─── TEXTE DE LA PAGE ───

Ce 326e numéro du bulletin est aussi celui de son trentième anniversaire ; Marc LAUDELOUT s’en félicite d’autant mieux que cette année 2011 (cinquantenaire de la mort de Céline), verra paraître le « D’un Céline l’autre », de David ALLIOT, attendu dans la collection « Bouquins », chez Robert Laffont. Jean-Paul LOUIS, Eric MAZET et Gaël RICHARD livreront de leur côté un « Dictionnaire de la correspondance de Céline » qui sortira des presses du Lérot. Enfin Alain de BENOIST, Arina ISTRATOVA et Marc LAUDELOUT signeront « Tout Céline », recueil regroupant « Bibliographie-Filmographie-Phonographie-Internet ». Tous les amateurs de Céline se réjouiront de ces publications annoncées qui certainement feront date.
Sans préjuger de son contenu, il y a des chances pour que le prochain bulletin se penche sur la récente « Célébration » dont les médias, récemment, se firent l’écho. Henri GODARD, dans sa note : « Doit-on célébrer Céline » en évoquant la calamité du siècle que furent ces deux guerres épouvantables (1914-1918 et 1939-1945) pose la question de savoir « Quelle autre œuvre, dans la littérature mondiale, est autant que celle-ci à la hauteur de ce moment de l’histoire ? Sous ce double aspect, de styliste et de romancier capable de donner un visage à son époque, Céline, cinquante ans après sa mort, émerge comme un des grands créateurs de son temps. » Cela n’aura pas suffi toutefois pour « l’honorer », on connaît la suite… (cf billet précédent sur ce blog).
Les Editions du Lérot nous livrent dans une facture irréprochable (comme chaque fois), le remarquable ouvrage de Gaël RICHARD : « Le procès de Céline ». Ce travail, dont l’auteur lui-même précise le contenu dans ce n° 326, force l’admiration par la façon dont il traite le sujet : tout a été fouillé, passé au peigne fin avec la rigueur de l’historien et l’intérêt du célinien averti. Pouvait-on faire mieux ? J’en doute. Certes, ce n’est pas une lecture de tout repos et cela fait tout de même 334 pages ! mais il faut s’y aventurer et aller jusqu’au bout pour comprendre quel rôle, chacun des protagonistes à joué dans cette malheureuse « affaire ».
A l’éloge qu’il fait de Gaël Richard (également auteur du « Dictionnaire des personnages dans l’œuvre romanesque de Céline »), l’éditorialiste associe à juste titre « Jean-Paul Louis, lui-même éditeur (toujours au sens editor) de nombreuses correspondances de Céline (dont celles à Albert Paraz et à Marie Canavaggia, et la moitié de « Lettres » ; le dernier volume de la Pléiade). Quel autre imprimeur-éditeur eût été partant pour se lancer dans l’édition de travaux scientifiques de cette ampleur ? »

─── ENREGISTREMENTS BRUTS ───

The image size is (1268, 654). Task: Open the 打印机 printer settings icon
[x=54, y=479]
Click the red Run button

───
─── ENREGISTREMENTS BRUTS ───

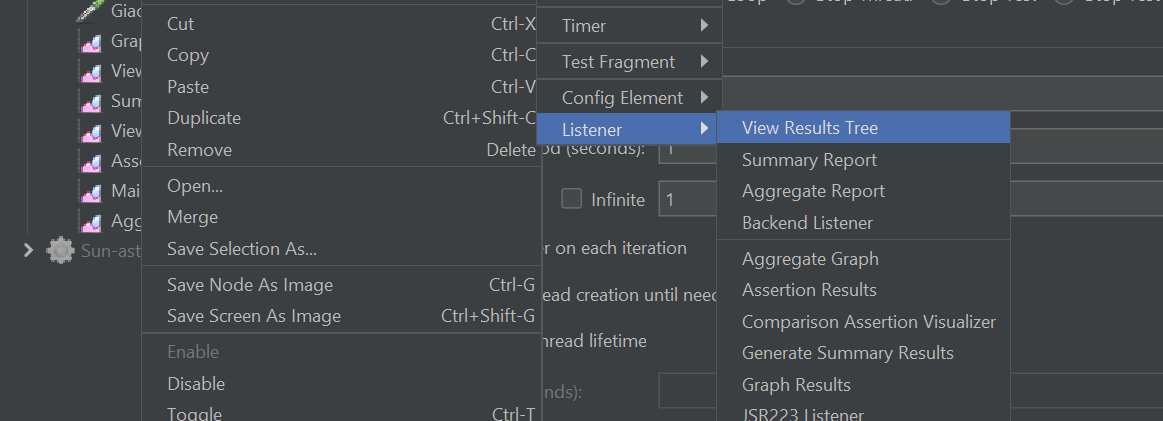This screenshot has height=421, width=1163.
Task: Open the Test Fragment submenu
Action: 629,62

───
─── ENREGISTREMENTS BRUTS ───

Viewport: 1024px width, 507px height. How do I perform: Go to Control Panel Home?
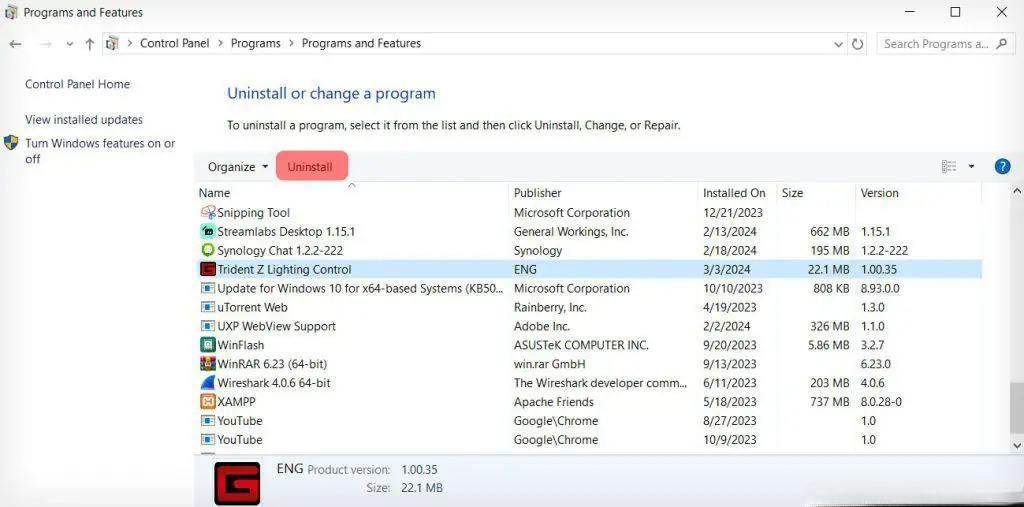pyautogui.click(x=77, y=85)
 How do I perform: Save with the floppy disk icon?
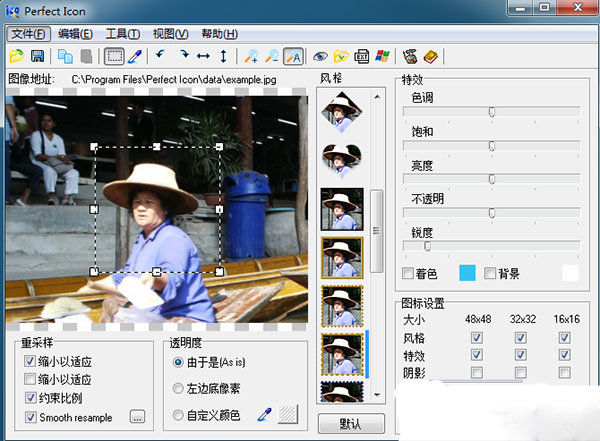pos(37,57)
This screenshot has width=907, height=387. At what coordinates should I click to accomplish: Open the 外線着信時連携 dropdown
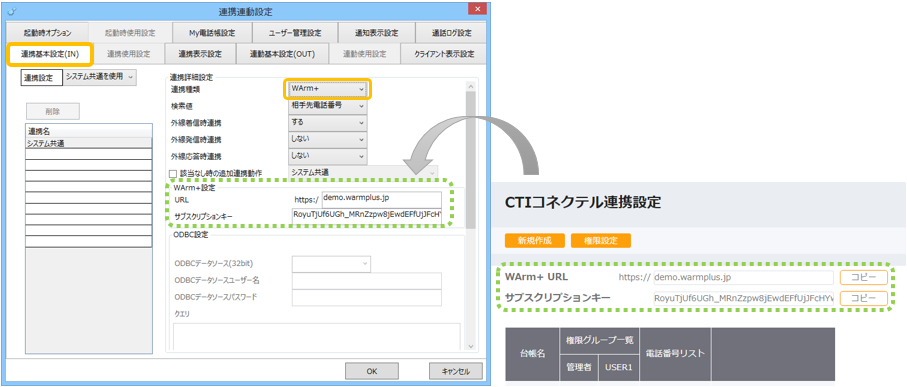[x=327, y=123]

───

> À FAIRE
a – Résumez en deux phrases le texte sur le bulletin célinien.
b – Dans les enregistrements, recopiez tout, de la ligne contenant « The image size » jusqu'à celle contenant « Click the red Run button », ces deux lignes incluses et les consignes comprises. Multipliez par 2,05 les coordonnées des réponses et arrondissez-les à l'entier, les demis vers le haut.
Le texte et les enregistrements proviennent de sources distinctes.

> RÉPONSES DANS L'ORDRE
a – Le 326e numéro du bulletin, qui marque son trentième anniversaire, annonce plusieurs publications sur Céline pour 2011, année du cinquantenaire de sa mort. L'éditorialiste y fait l'éloge de Gaël Richard, auteur du « Procès de Céline » paru aux Éditions du Lérot, et y associe Jean-Paul Louis.

b –
The image size is (1268, 654). Task: Open the 打印机 printer settings icon
[x=111, y=982]
Click the red Run button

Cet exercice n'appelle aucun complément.